*Records shown*.

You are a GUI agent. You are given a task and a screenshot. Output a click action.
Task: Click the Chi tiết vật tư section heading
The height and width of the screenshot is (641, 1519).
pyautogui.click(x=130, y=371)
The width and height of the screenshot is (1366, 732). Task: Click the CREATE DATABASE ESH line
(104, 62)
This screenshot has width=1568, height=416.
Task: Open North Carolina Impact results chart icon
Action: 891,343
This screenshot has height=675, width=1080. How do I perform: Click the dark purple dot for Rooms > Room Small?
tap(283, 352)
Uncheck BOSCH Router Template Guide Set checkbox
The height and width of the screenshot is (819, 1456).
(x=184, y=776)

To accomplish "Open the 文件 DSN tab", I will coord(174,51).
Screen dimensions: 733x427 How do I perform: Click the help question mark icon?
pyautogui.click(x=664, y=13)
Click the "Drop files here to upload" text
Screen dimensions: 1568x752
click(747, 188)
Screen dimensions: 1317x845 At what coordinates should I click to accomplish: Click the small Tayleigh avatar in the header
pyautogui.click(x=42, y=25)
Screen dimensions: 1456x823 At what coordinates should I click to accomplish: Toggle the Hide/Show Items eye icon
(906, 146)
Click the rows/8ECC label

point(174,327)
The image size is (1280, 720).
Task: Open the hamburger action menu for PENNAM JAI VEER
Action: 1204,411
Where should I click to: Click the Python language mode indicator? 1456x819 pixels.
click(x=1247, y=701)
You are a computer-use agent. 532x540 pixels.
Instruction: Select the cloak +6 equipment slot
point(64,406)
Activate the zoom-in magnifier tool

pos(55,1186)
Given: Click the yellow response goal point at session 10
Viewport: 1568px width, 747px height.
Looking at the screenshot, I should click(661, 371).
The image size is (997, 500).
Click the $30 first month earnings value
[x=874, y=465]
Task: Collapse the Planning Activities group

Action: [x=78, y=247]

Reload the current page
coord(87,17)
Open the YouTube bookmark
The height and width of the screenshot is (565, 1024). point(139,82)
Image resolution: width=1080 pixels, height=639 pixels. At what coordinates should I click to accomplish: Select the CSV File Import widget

*What you should do*. Every single line of the listing must be retyped exactly.

*Completed exercise*.
You are a GUI agent. You are given a task and a screenshot. Output a click action.
Task: Click the Chi tiết vật tư section heading
The height and width of the screenshot is (641, 1519).
pyautogui.click(x=130, y=371)
The width and height of the screenshot is (1366, 732). Task: Click the CREATE DATABASE ESH line
(104, 62)
This screenshot has width=1568, height=416.
Task: Open North Carolina Impact results chart icon
Action: 891,343
This screenshot has height=675, width=1080. How do I perform: Click the dark purple dot for Rooms > Room Small?
tap(283, 352)
Uncheck BOSCH Router Template Guide Set checkbox
The height and width of the screenshot is (819, 1456).
(x=184, y=776)

To accomplish "Open the 文件 DSN tab", I will coord(174,51).
Screen dimensions: 733x427 How do I perform: Click the help question mark icon?
pyautogui.click(x=664, y=13)
Click the "Drop files here to upload" text
Screen dimensions: 1568x752
click(747, 188)
Screen dimensions: 1317x845 At what coordinates should I click to accomplish: Click the small Tayleigh avatar in the header
pyautogui.click(x=42, y=25)
Screen dimensions: 1456x823 At what coordinates should I click to accomplish: Toggle the Hide/Show Items eye icon
(906, 146)
Click the rows/8ECC label

point(174,327)
The image size is (1280, 720).
Task: Open the hamburger action menu for PENNAM JAI VEER
Action: 1204,411
Where should I click to: Click the Python language mode indicator? 1456x819 pixels.
click(x=1247, y=701)
You are a computer-use agent. 532x540 pixels.
Instruction: Select the cloak +6 equipment slot
point(64,406)
Activate the zoom-in magnifier tool

pos(55,1186)
Given: Click the yellow response goal point at session 10
Viewport: 1568px width, 747px height.
Looking at the screenshot, I should click(661, 371).
The image size is (997, 500).
Click the $30 first month earnings value
[x=874, y=465]
Task: Collapse the Planning Activities group

Action: [x=78, y=247]

Reload the current page
coord(87,17)
Open the YouTube bookmark
The height and width of the screenshot is (565, 1024). point(139,82)
Image resolution: width=1080 pixels, height=639 pixels. At what coordinates should I click to accomplish: Select the CSV File Import widget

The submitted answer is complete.